There’s a major Minnesota connection at this year’s Academy Awards.
The cinematic adaptation of August Wilson’s Fences, featuring Denzel Washington and Viola Davis, might win Oscar recognition this weekend.
The Pulitzer-winning play was written by August Wilson in the ’80s while he was living in St. Paul. It’s one of two Pulitzers awarded to the playwright, who penned 10 pieces before his death in 2005.
Wilson moved to St. Paul in 1978, the same year Husker Du formed in St. Paul, Prince dropped his first album, and the Replacements got together in Minneapolis. It was a Twin Cities renaissance.
Encouraged by local theater director and friend Claude Purdy, Wilson settled into a place on Grand Avenue. Lou Bellamy was director of the nearby Penumbra Theater.
“The cool thing about being an artistic director is you meet writers who are absolutely geniuses,” says Bellamy. “I was in a position to hear many of the stories that turned out to be plays while August was just thinking.”
They would hang out on Grand. Esteban's (now Dixie's) was a favorite spot, as was the Penumbra lobby. Wilson would bounce ideas off of people and share stories that were often intensely personal.
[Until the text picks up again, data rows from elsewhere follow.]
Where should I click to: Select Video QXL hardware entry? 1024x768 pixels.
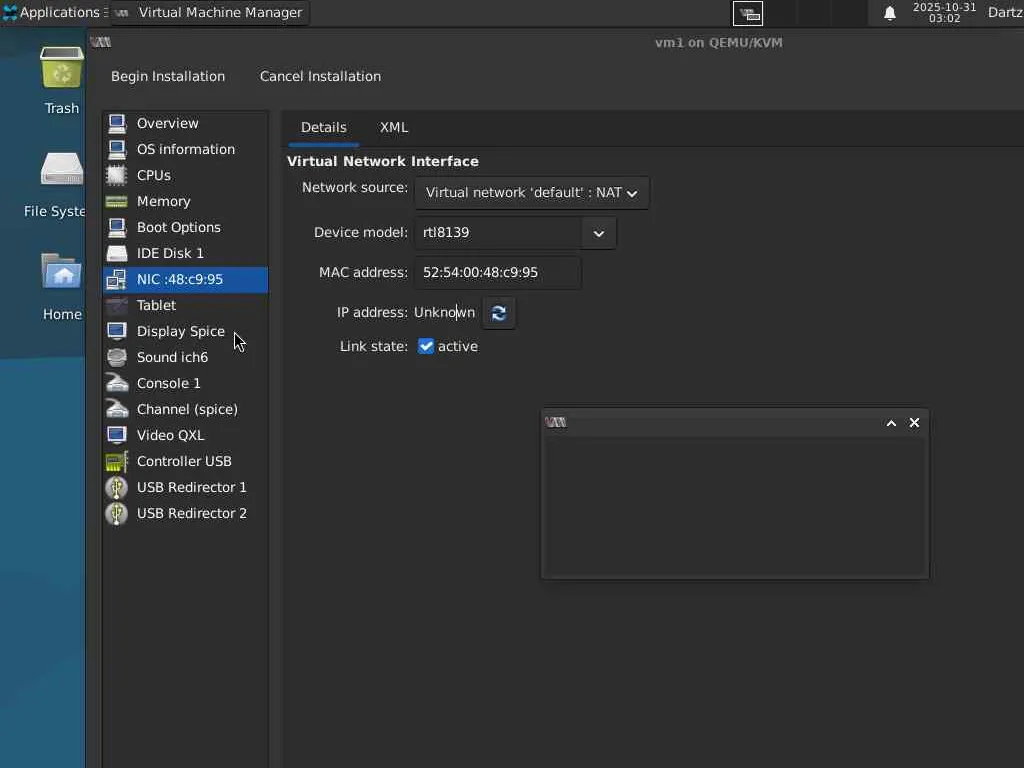click(x=170, y=435)
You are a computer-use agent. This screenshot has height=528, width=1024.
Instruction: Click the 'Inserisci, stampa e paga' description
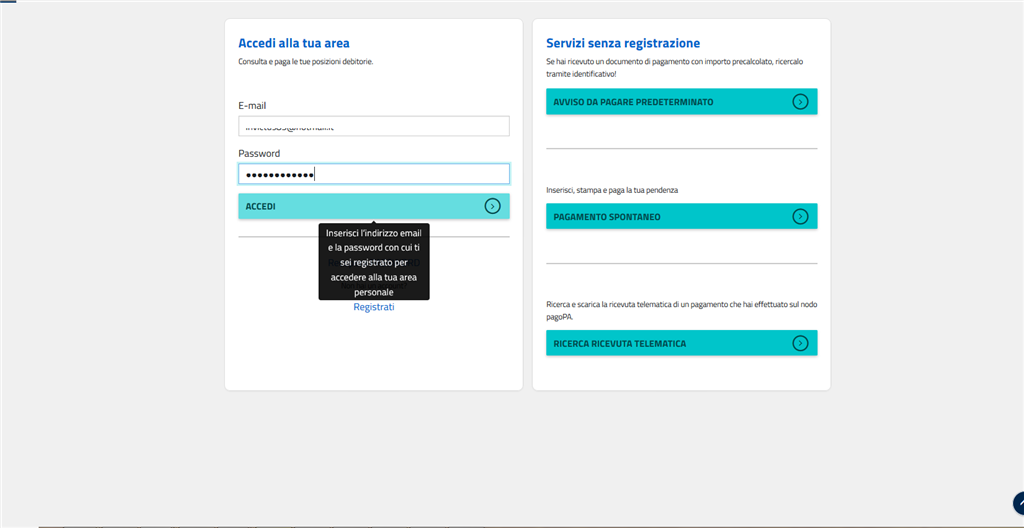pos(621,189)
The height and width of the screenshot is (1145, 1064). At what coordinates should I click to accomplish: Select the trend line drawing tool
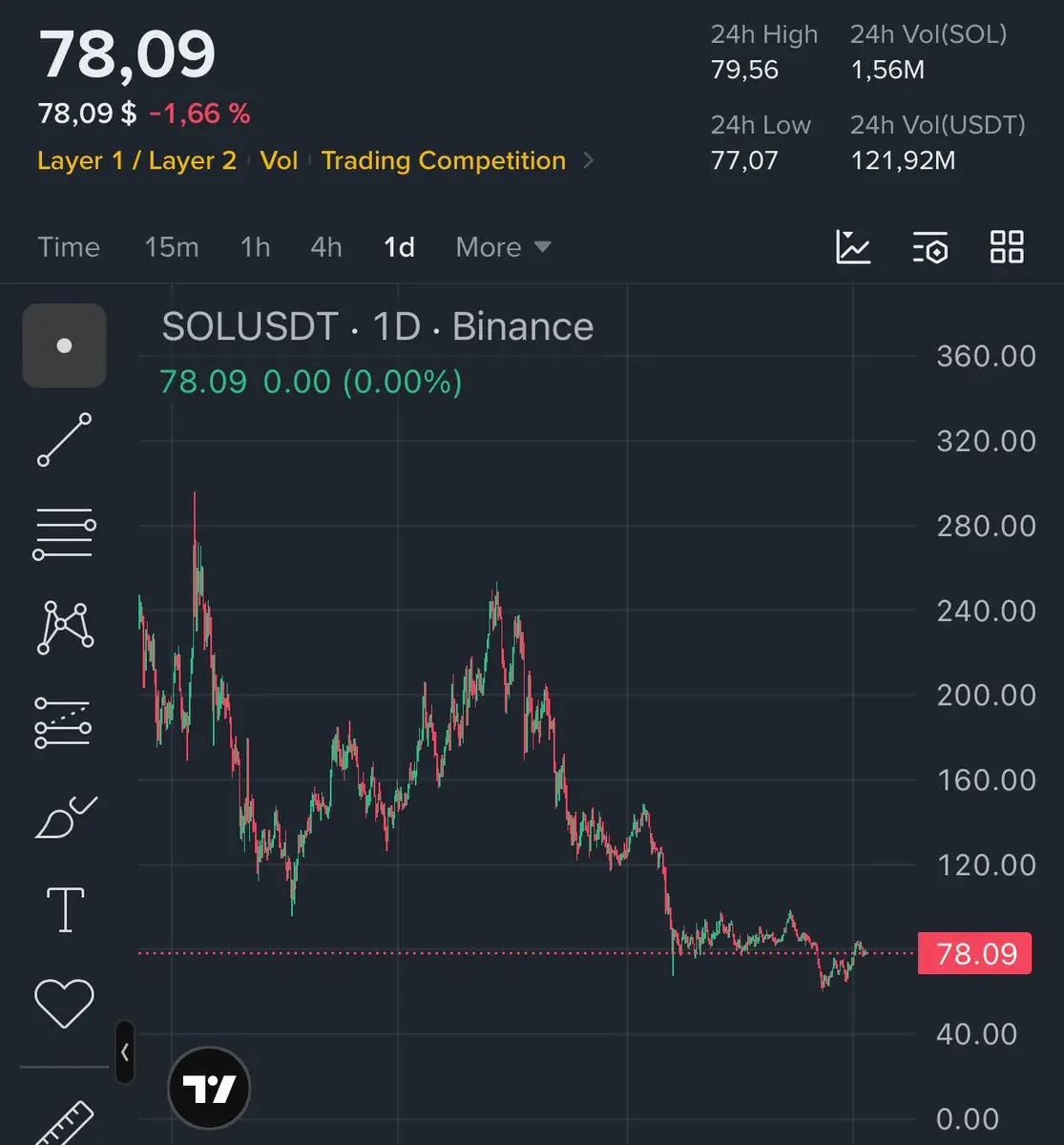[64, 440]
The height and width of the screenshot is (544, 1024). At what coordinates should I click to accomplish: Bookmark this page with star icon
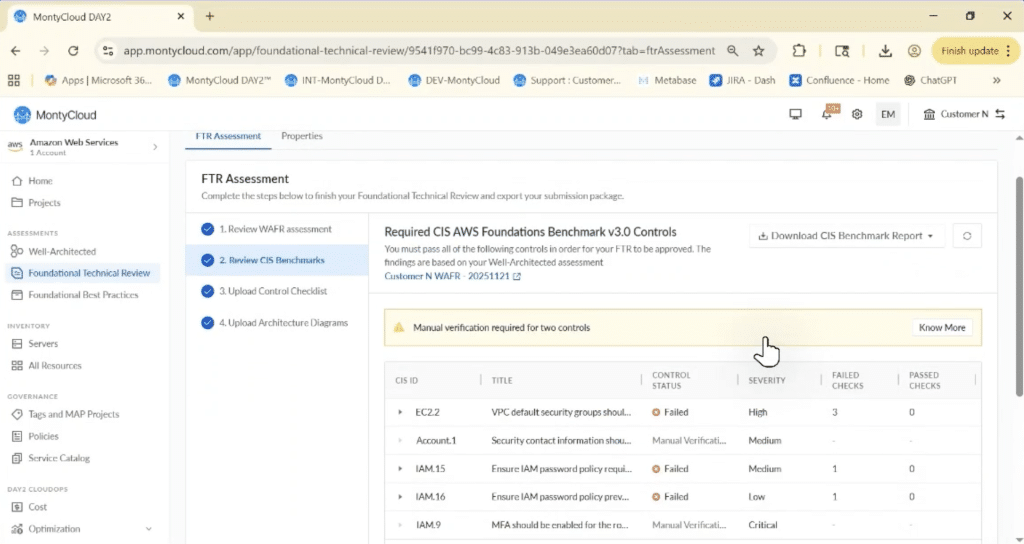tap(759, 51)
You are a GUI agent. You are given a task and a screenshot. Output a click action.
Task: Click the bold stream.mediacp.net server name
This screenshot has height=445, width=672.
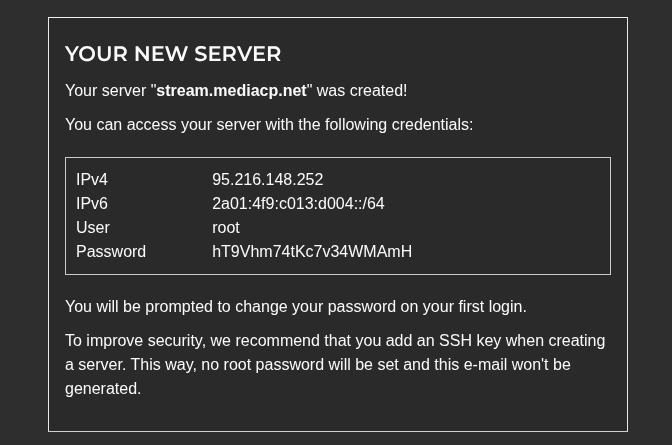pos(231,91)
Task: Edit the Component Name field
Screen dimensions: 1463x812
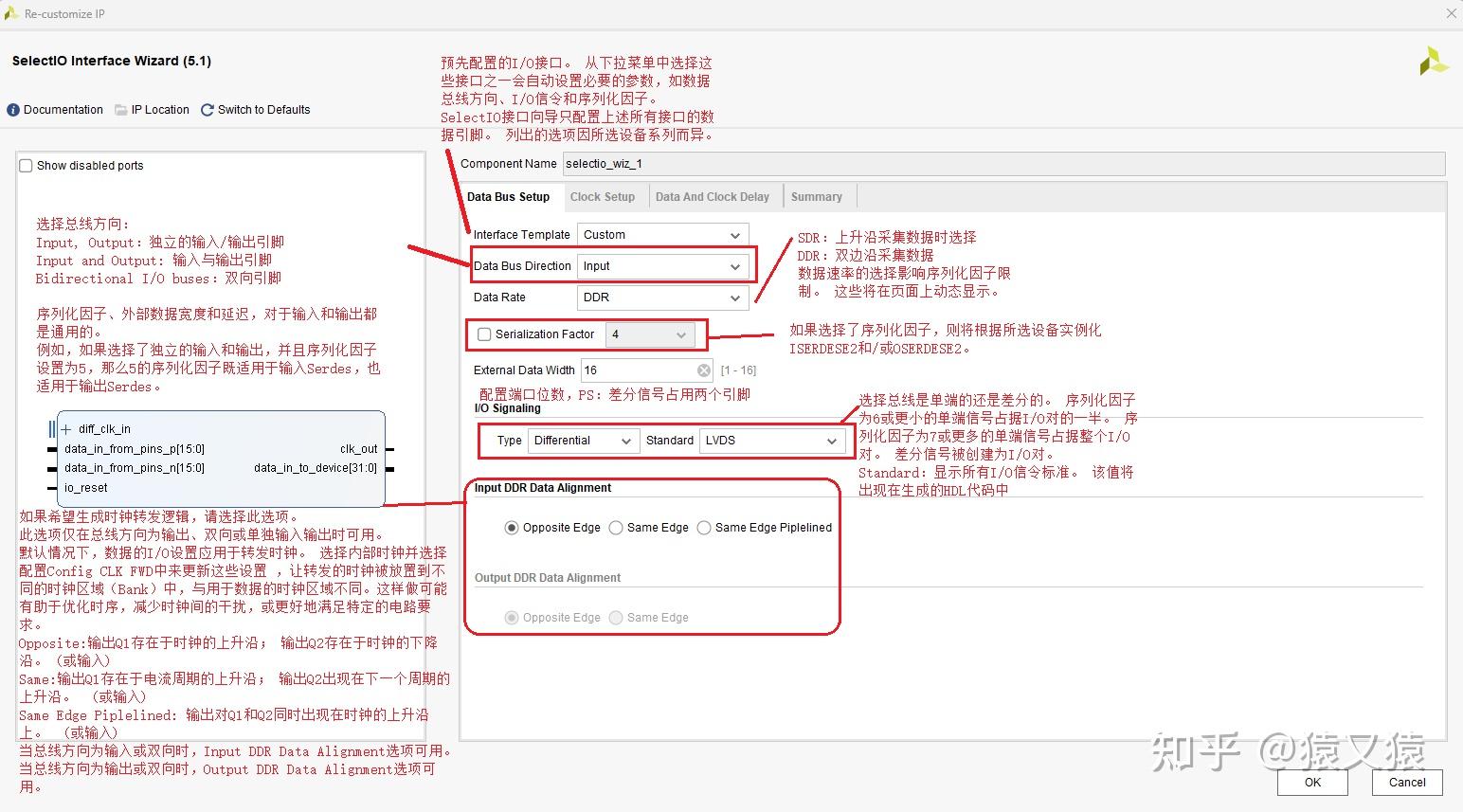Action: click(663, 163)
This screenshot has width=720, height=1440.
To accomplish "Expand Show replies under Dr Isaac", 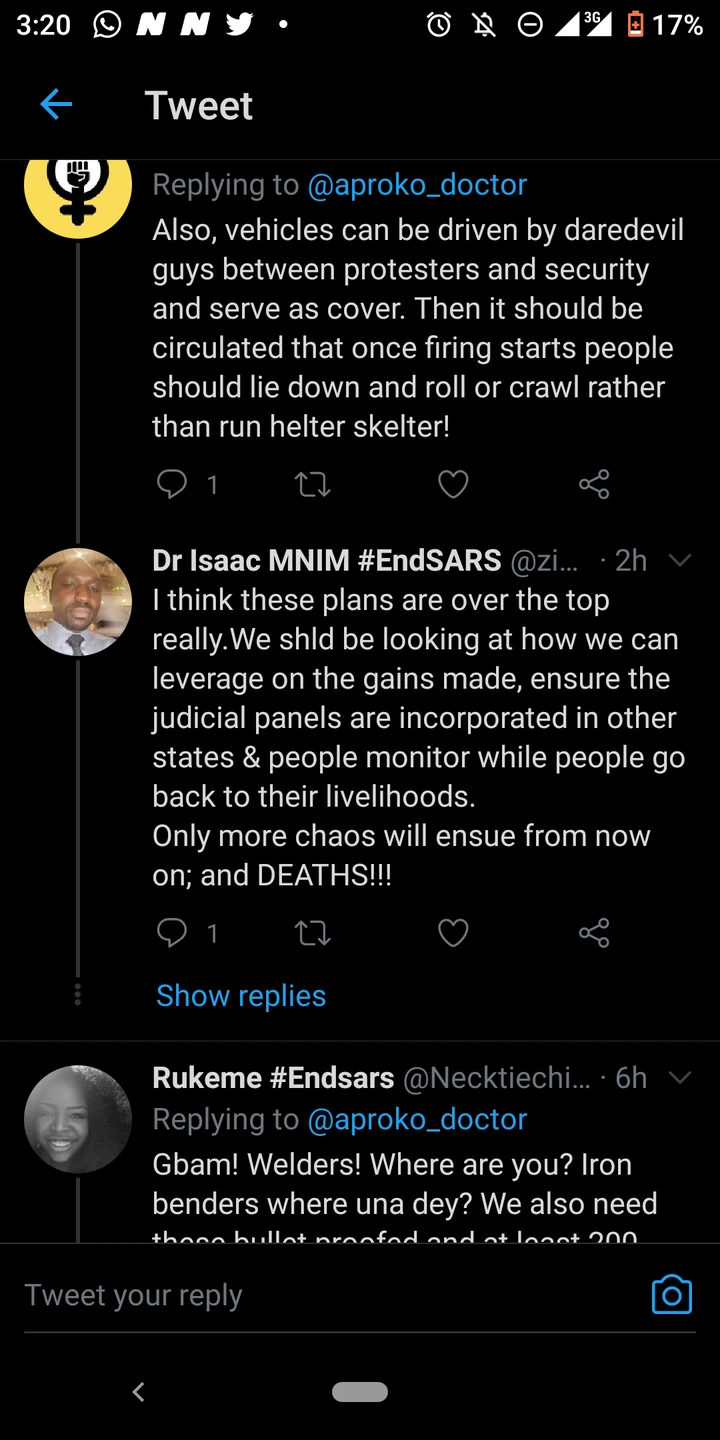I will (241, 996).
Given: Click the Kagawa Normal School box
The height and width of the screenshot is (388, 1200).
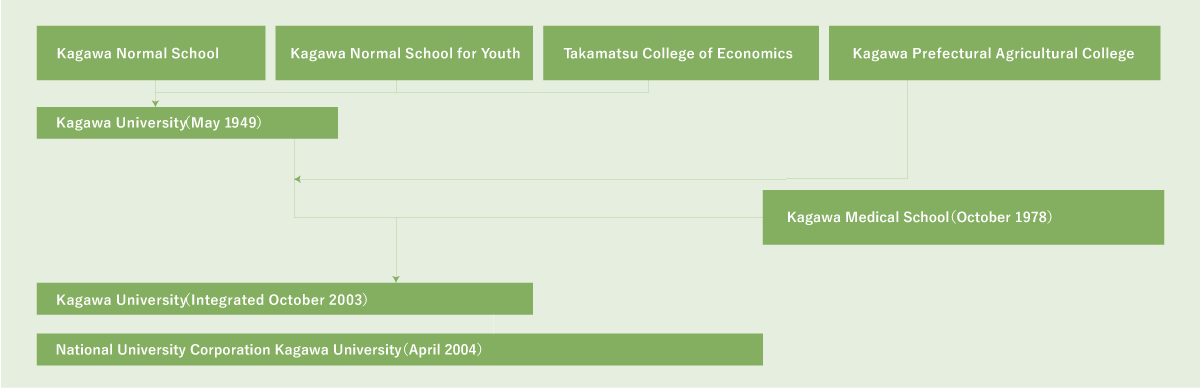Looking at the screenshot, I should (151, 53).
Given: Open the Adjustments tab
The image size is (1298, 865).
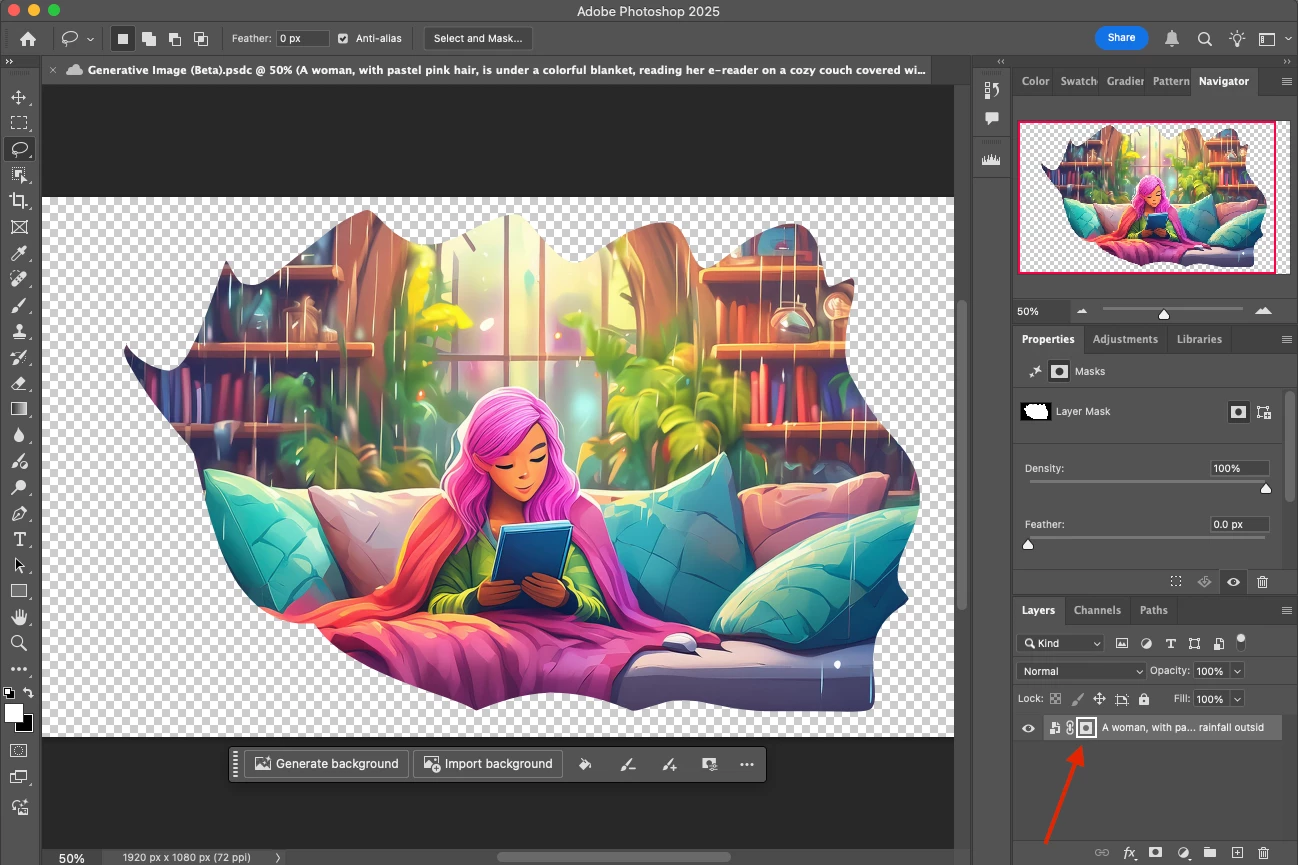Looking at the screenshot, I should [1125, 339].
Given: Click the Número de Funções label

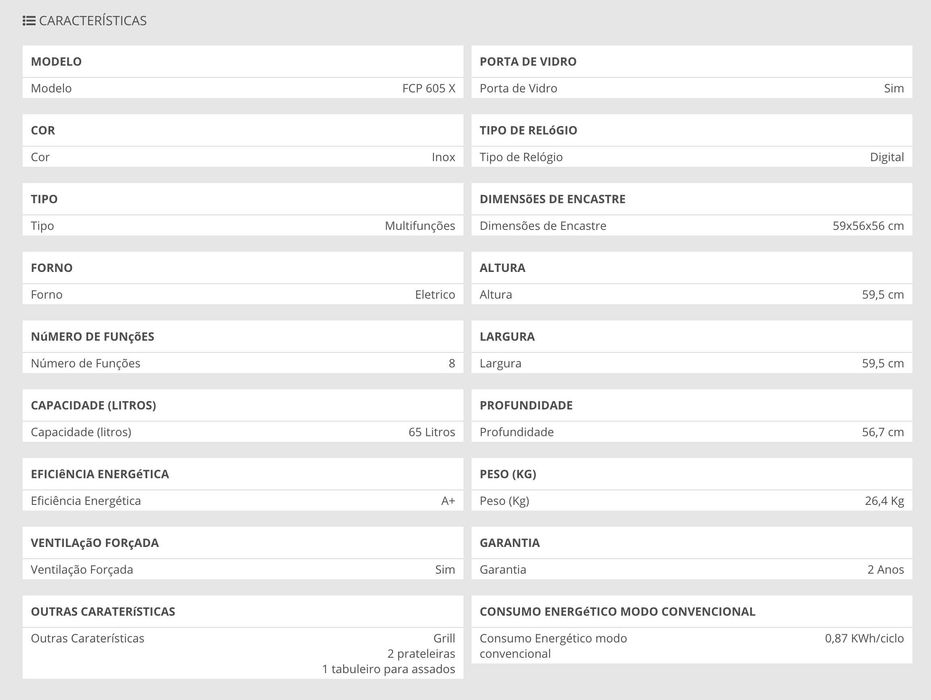Looking at the screenshot, I should pyautogui.click(x=85, y=363).
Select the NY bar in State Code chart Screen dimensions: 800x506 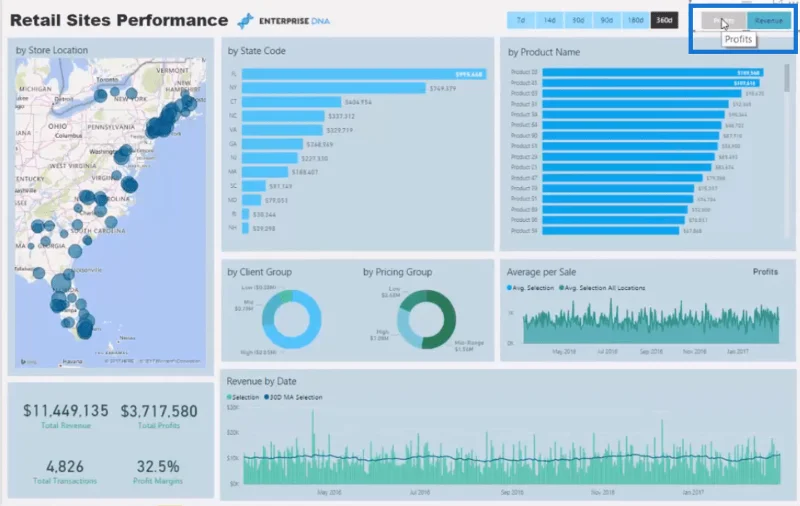click(334, 88)
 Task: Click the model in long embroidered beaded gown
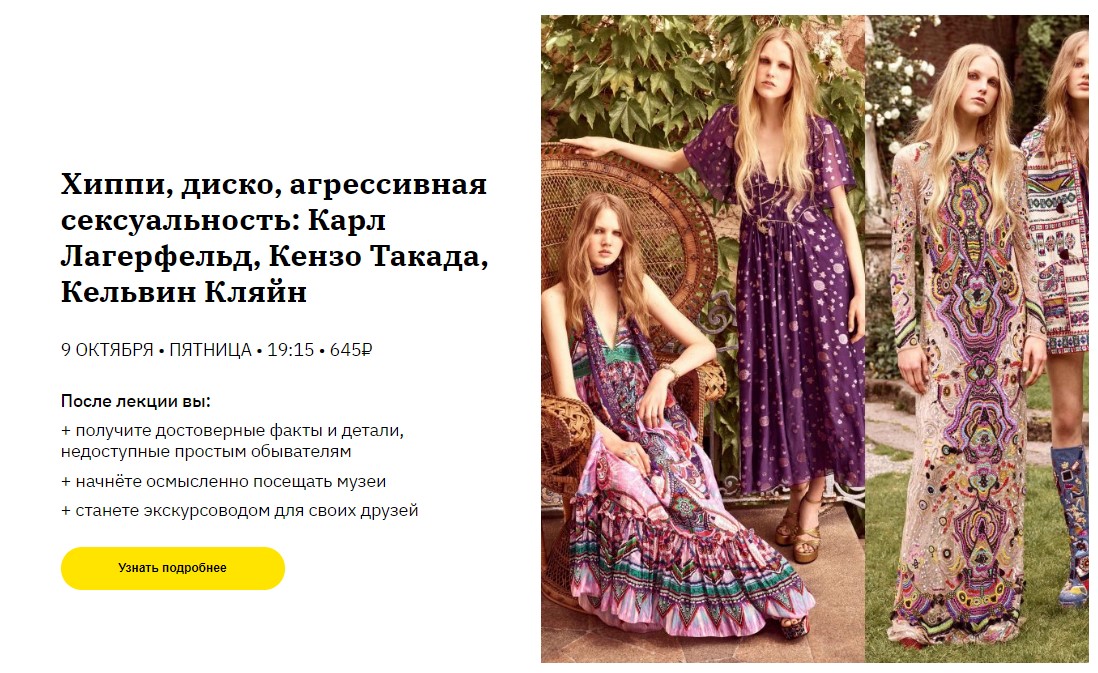[x=966, y=350]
Sometimes, these moments would spark an idea that wound up immortalized in a play. One day in the Penumbra lobby, Wilson began talking about blackness and hope. He then hopped on a bench and acted out a scene for a potential character, a desperate man calling to God.
"I told him, ‘You can’t talk like that,’" says Bellamy, concerned that the intensity of race mixed with the sight of a character screaming at God would be too much onstage.
“I’m going to do it,” he told Bellamy calmly, with confidence. Wilson made it into a monologue in Ma Rainey’s Black Bottom.
It wasn’t the only time that Bellamy found himself part of an August Wilson moment.
"I'll never forget sitting at the premiere of Radio Golf at Yale and hearing a conversation onstage that August and I had had a few months earlier," says Bellamy. "I wish I had known we were doing something when we were doing it."
Wilson's works are about the intricacies and intimacies of casual black life. His work is also about debunking the minstrel, about black identity, blacks making art, and blacks seeing ourselves as we are.
Bellamy says that Wilson was quiet and polite -- but he would also get wound up and confront any subject matter. Race has always been a pressure-packed subject. If there has been any alleviation, some debt is owed Wilson.
Fences is the first time a work of Wilson’s has been adapted for the big screen. Washington, who stars and directs, was given the keys, and he's driven Wilson's words to the Oscars. Maybe Fences will win best picture. Maybe Washington or Davis will pick up personal trophies. What’s certain is Fences is a locally penned masterpiece.
The Academy Awards air Sunday, February 26 at 6 p.m. on ABC.